She smiled at the memory, and then I lost her behind the Asian screen. “Have you been to Antibes?” she called.
“I can’t say I have.”
Lily reemerged. She stared at an imaginary point in the distance through heavily leaded antique glass that distorted the outside garden. “We used to sit on the veranda, watch the boats and sip tea with rum. I know it sounds awful, but it’s the most delightful drink. It was there that Bette Davis auditioned for What Ever Happened to Baby Jane? The sea there is incredible, so green—so different than the sea in Los Angeles.”
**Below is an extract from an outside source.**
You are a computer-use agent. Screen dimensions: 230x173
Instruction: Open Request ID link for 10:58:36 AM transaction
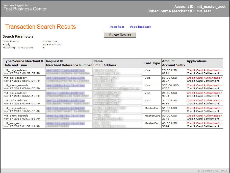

“It sounds wonderful,” I said.
“The most exciting time of my life. I often think—well, it sounds silly—but I often think that if we go to Heaven we’ll be allowed to live our lives again, fast-forwarding through the bad times, of course.” She looked away, as if she might have revealed too much to a stranger. “I would go back there. To those times with my father in the South of France. I have no use for Hollywood. I only care for what it bought us.”
She glanced at the notebook, unopened in my hand. I hadn’t written a thing. It might have been nerves, or maybe Lily’s personal memories were like coins she had dropped to the ground by accident. Unlike her father, I could not pick them up while she was steps away from me. It would be stealing.
“Is that the sort of thing you’re looking for?” she asked.
“What?”
“The quote.”
“Yes, that’s perfect.” I scribbled to catch up.
“I figured as much. Intimacy—it’s what we’re all looking for.”
She focused squarely on me again, this time homing in on my clothes. I had picked up the shirt several years earlier in Cambridge at a discount store and had ironed the shirt and pants myself that morning. The result was deep creasing that was worse than if I had let the dryer have its way with them.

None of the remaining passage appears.